6.3 The constitutional obligation to respond to relationship-induced dependence

Courts have observed that such relationship-induced dependence will fall upon those who perform stereotypically female gender roles in the household. Empirically, most of the people concerned will be women.119 The Bwanya court quoted from Daniels in noting that "[t]he reality has been and still in large measure continues to be that in our patriarchal culture men find it easier than women to receive income and acquire property."120 As the Bwanya court pointed out, women in dependence-inducing relationships are a vulnerable group, and "this vulnerable group is deserving of legal protection."121 Indeed, in Daniels the court had stressed the constitutional requirement to provide such legal protection:

The value of non-sexism is foundational to our Constitution and requires a hard look at the reality of the lives that women have been compelled to lead by law and legally-backed social practices. This, in turn, necessitates acknowledging the constitutional goal of achieving substantive equality between men and women.122

The attainment of substantive equality requires the law to respond to the lived realities of those who are disadvantaged and vulnerable because of their sex or gender.123 If the law fails to provide adequate protection for those who have been left poor and dependent because of their relationship, then the law will discriminate unfairly against a group who are already disadvantaged, marginalised and vulnerable.124

Bonthuys has stressed the intersectional forms that discrimination and disadvantage may take and has warned that it would be inappropriate to focus only on one factor in an essentialist manner.125 Failure to provide an appropriate legal remedy to those left destitute and vulnerable at the end of the relationship might constitute unfair discrimination on a number of intersecting grounds.126 Some of the most vulnerable families are households headed by females who rely on remittances from migrant partners and we should be wary of subconsciously requiring families to live in forms that resemble the "traditional" common law marriage.127 For historical and economic reasons, many of those who have entered into some form of life-partnership arrangement do not cohabit, but relationships of interdependence might arise in these circumstances too.128 Relationship-induced dependence may also result from polygynous relationships.129 The Bwanya court quoted from Dawood in recognising that "families come in many shapes and sizes"130 and noted that "there is no question that all categories of families are definitely deserving of legal protection."131

6.4 How focus on the "assumption of reciprocal support duties" can be used as a signal that the court must respond to relationship-induced dependence

Both the ISA and MSSA seek to protect vulnerable family members who have incurred relationship dependence. In assessing whether a particular claimant is worthy of the law's protection, the focus should be on the history of the relationship that induced the dependence, so as to ensure that economically vulnerable partners are "not unfairly taken advantage of".132The sorts of factors that a court might examine as proving relationship-induced dependence in an intimate partnership could include factors similar to those listed in section 7(2) of the Divorce Act, particularly "duration of relationships, the birth and care of children, and financial dependence."133

The Constitutional Court ruling in Bwanya specially limited the MSSA claim to surviving partners who had "not received an equitable share in the deceased partner's estate."134 This was perhaps unnecessary because a claimant under the MSSA must demonstrate need, and their resources and sources of income will be considered as part of this claim. The MSSA specifically provides that the court must consider "the existing and expected means, earning capacity, financial needs and obligations of the survivor and the subsistence of the marriage"135 as well as "the standard of living of the survivor during the subsistence of the marriage and his age at the death of the deceased spouse."136 Like section 7(2) of the Divorce Act, the factors listed in section 3 of the MSSA track elements of relationship-induced disadvantage (for example, the duration of the relationship and the survivor's earning capacity).
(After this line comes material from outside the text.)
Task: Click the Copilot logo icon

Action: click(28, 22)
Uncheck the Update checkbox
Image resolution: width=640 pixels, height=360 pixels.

A focus on these factors in the context of a broader focus on dependence and economic vulnerability should inform our understanding of the "undertaking" of reciprocal support. It is this reciprocal "undertaking" that has created the relationship-induced dependence. One partner has undertaken the nurturing work and has therefore become financially dependent. The law must provide redress and legal protection for those left economically vulnerable because of the roles they assumed in the reciprocal undertaking.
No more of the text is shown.